Heri Hidayat, kuasa hukum RA Puri Fathonah, memberikan penjelasan mengenai peristiwa tersebut dalam keterangannya pada Minggu (21/1/2024).
Meskipun pihak sekolah mengakui adanya beberapa insiden perundungan yang melibatkan GB terhadap siswa lain, mereka menegaskan bahwa tidak ada stempel negatif yang diberikan kepada anak didiknya.
Sebaliknya, pendekatan positif yang dilakukan oleh para guru, dengan memberikan kata-kata seperti anak saleh, anak saleha, anak pintar, anak cantik, anak ganteng, dan anak baik, dianggap sebagai doa yang sesuai dengan prinsip pendidikan PAUD dan nilai-nilai Islam yang dianut oleh yayasan ini.
“Kata-kata positif ini kami percayai sebagai doa, dan kami berusaha mencegah penggunaan kata-kata negatif yang dapat berdampak pada kehidupan anak didik di masa depan,” ujar Heri Hidayat.
Terkait dengan keputusan mengenai GB, pihak RA Puri Fathonah Bandar Lampung mengklaim telah melakukan pendekatan dan perlakuan khusus terhadap siswa tersebut.
Mereka menyatakan bahwa tindakan ini dilakukan untuk menjaga ketertiban dalam kegiatan belajar mengajar (KBM).
Proses tersebut, yang disebut sebagai “treatment,” dijelaskan sesuai dengan standar operasional prosedur (SOP) yang terdapat dalam Kurikulum Tingkat Satuan Pendidikan (KTSP) RA Puri Fathonah.
“Pendekatan dan treatment yang kami lakukan bertujuan untuk mengatasi emosi yang tidak stabil atau kebutuhan khusus yang dimiliki oleh GB,” tambah Heri Hidayat.
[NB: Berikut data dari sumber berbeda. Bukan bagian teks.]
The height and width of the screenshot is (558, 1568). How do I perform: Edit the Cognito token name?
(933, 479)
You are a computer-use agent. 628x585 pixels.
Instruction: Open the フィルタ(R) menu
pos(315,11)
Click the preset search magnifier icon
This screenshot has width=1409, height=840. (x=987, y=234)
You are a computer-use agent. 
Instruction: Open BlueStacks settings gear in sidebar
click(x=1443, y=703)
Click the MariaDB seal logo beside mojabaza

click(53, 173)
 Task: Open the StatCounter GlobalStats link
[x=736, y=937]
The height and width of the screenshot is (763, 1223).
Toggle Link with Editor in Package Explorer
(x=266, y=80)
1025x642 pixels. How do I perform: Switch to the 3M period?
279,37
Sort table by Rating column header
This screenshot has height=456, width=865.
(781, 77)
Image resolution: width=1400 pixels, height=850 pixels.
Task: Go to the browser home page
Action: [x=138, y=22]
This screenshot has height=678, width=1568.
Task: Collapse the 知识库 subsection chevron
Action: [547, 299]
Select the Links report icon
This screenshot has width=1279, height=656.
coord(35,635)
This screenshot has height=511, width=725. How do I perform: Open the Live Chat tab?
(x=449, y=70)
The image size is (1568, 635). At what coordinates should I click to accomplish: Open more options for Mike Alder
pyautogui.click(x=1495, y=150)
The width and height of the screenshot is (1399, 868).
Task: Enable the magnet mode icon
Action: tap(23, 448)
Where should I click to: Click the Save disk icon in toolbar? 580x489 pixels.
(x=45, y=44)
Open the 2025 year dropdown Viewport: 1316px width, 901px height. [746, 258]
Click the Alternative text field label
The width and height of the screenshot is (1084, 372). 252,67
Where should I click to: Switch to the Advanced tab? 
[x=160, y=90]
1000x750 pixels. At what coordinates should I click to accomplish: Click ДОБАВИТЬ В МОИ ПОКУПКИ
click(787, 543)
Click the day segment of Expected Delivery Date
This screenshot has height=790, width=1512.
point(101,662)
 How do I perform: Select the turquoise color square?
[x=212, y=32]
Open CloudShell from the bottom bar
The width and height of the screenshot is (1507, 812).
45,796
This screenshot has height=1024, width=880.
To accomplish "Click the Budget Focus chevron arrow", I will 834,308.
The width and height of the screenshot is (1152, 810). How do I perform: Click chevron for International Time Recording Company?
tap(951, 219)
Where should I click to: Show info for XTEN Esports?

Menanggapi situasi pembelajaran daring yang berlangsung selama berbulan-bulan, pihak sekolah menyatakan bahwa GB aktif mengikuti kelas bersama teman-temannya.
Meskipun beberapa insiden terjadi, sekolah berupaya menanggulanginya di dalam kelas.
Namun, pada akhir Oktober 2023, wali murid kelas memberitahukan pihak sekolah bahwa anak-anak mereka beberapa kali menjadi korban perundungan dari GB.
Hal ini memicu respons dari sekolah, yang kemudian memperketat pengawasan di kelas. Pada awal November 2023, jumlah siswa yang hadir di kelas B1 hanya empat orang.
Dalam upaya mencari solusi, sekolah mengundang seluruh wali murid Kelas B1 untuk rapat. Lebih dari 20 orang menyatakan penolakan terhadap ide untuk menggabungkan anak-anak mereka dengan GB.
Meskipun pihak sekolah menawarkan solusi dengan mengizinkan GB belajar di ruangan guru tanpa mengganggu anak-anak lain, ibunda GB mengusulkan agar pembelajaran dilakukan secara daring.
Pihak sekolah menyatakan bahwa kebijakan untuk GB belajar di ruangan guru adalah upaya untuk melindungi haknya untuk mendapatkan pendidikan dan pengasuhan.
Meskipun tantangan besar adalah membantu GB mengontrol emosionalnya, pihak sekolah berkomitmen untuk melakukan hal ini secara bertahap, dengan harapan bahwa GB dapat kembali bersosialisasi dengan teman sekelasnya di masa mendatang.